In the atmosphere, IR light can be absorbed and re-emitted multiple times before its energy reaches the emission level where it is free to escape to space (Pierrehumbert 2011). The process of repeated absorption and re-emission will result in a more diffuse structure for the OLR at the top of the atmosphere. Hence, for an observer viewing the earth from above (e.g., a satellite instrument measuring the OLR), the bulk IR light source is expected to be both more diffuse and located at increasing heights with greater concentrations of GHGs, as the depth to which the observer can see into the atmosphere gets shallower for more opaque air. This altitude is henceforth referred to as the ’equivalent bulk emission level’ and is the 254 K isotherm Z T254K . It represents the mean height for both cloudy and cloud-free regions.

Higher concentrations of greenhouse gases divert more IR radiation downwards toward the ground (Trenberth 2011), as a deeper optical depth, due to increased absorption, is expected to restrict the radiative energy transfer, everything else being constant. Moreover, a change in the opacity will alter the radiative energy flow from the surface to the emission-level, which needs to be compensated by other forms of energy flow if the planet is to remain in energy balance according to Eq. 1 and if the total energy transfer is to be a continuous flow. In other words, the reduced radiative energy flux must be compensated through increased temperatures or altered latent/sensible heat fluxes.

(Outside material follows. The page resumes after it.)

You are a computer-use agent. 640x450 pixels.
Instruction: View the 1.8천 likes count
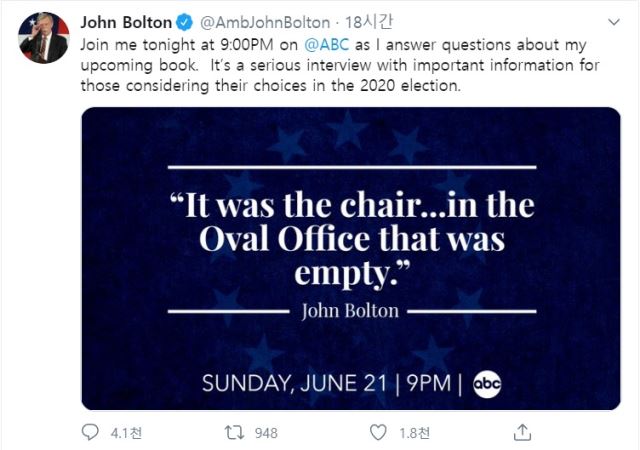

The radiative equilibrium temperature gradient (Manabe and Strickler 1964) is also unstable in the troposphere (the temperature decreases with altitude), and convection sets in and takes over a significant amount of the vertical energy flow. Whereas the added opacity will act to restrict the flow of radiative energy transport, convection will not allow the temperature gradient to increase. In other words, a bigger share of the 240 W/m 2 of the vertical energy transport will be transported by convective/advective means with a stronger GHE, and a smaller share by radiative means because the sum of convective vertical energy transport plus the diminished radiative flux must add up to about 240 W/m 2 in order to balance the incoming shortwave radiation.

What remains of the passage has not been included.